### ASSIGNMENT
Your task is to transcribe the entries below exactly, beginning with the line containing "The image size is (719, 470)." and ending with the final line, and to add nothing else.

### DATASET ENTRIES
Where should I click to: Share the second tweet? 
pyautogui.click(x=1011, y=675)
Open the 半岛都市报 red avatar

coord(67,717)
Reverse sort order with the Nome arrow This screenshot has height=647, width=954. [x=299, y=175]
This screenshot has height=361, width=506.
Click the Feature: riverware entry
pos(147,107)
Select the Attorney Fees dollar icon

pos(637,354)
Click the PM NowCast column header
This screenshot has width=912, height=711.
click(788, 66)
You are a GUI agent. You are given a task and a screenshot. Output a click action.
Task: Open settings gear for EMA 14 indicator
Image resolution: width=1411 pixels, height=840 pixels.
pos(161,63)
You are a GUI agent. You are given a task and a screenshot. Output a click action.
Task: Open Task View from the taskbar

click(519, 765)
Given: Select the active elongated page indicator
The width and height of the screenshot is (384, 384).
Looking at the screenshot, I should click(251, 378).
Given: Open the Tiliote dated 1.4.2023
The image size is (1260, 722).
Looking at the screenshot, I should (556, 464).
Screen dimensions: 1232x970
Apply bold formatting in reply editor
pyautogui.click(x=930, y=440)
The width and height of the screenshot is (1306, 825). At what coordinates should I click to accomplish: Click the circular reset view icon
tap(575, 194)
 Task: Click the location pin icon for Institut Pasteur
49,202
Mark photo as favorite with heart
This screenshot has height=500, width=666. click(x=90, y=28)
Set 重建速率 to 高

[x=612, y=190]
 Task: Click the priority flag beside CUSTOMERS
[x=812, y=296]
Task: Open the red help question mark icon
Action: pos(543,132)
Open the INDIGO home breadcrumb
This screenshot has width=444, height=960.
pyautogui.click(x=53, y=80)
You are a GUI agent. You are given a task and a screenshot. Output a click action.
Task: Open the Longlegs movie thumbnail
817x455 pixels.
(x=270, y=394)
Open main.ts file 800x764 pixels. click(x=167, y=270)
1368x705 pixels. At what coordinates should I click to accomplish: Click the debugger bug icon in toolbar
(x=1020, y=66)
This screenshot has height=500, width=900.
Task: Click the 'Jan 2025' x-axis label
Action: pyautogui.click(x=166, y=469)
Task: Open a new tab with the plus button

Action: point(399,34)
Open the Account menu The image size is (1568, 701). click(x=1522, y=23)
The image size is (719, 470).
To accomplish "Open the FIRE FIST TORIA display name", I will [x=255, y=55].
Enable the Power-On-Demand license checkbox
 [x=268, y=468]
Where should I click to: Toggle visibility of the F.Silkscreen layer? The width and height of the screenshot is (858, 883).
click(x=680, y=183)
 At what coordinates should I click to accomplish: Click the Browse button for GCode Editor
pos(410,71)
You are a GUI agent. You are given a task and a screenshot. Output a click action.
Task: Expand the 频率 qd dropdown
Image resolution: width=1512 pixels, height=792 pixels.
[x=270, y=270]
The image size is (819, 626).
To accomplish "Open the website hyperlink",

### SOLUTION BELOW
The image size is (719, 470).
To accomplish "Open the FIRE FIST TORIA display name", I will [x=255, y=55].
Enable the Power-On-Demand license checkbox
 [x=268, y=468]
Where should I click to: Toggle visibility of the F.Silkscreen layer? The width and height of the screenshot is (858, 883).
click(x=680, y=183)
 At what coordinates should I click to accomplish: Click the Browse button for GCode Editor
pos(410,71)
You are a GUI agent. You are given a task and a screenshot. Output a click action.
Task: Expand the 频率 qd dropdown
Image resolution: width=1512 pixels, height=792 pixels.
[x=270, y=270]
The image size is (819, 626).
To accomplish "Open the website hyperlink",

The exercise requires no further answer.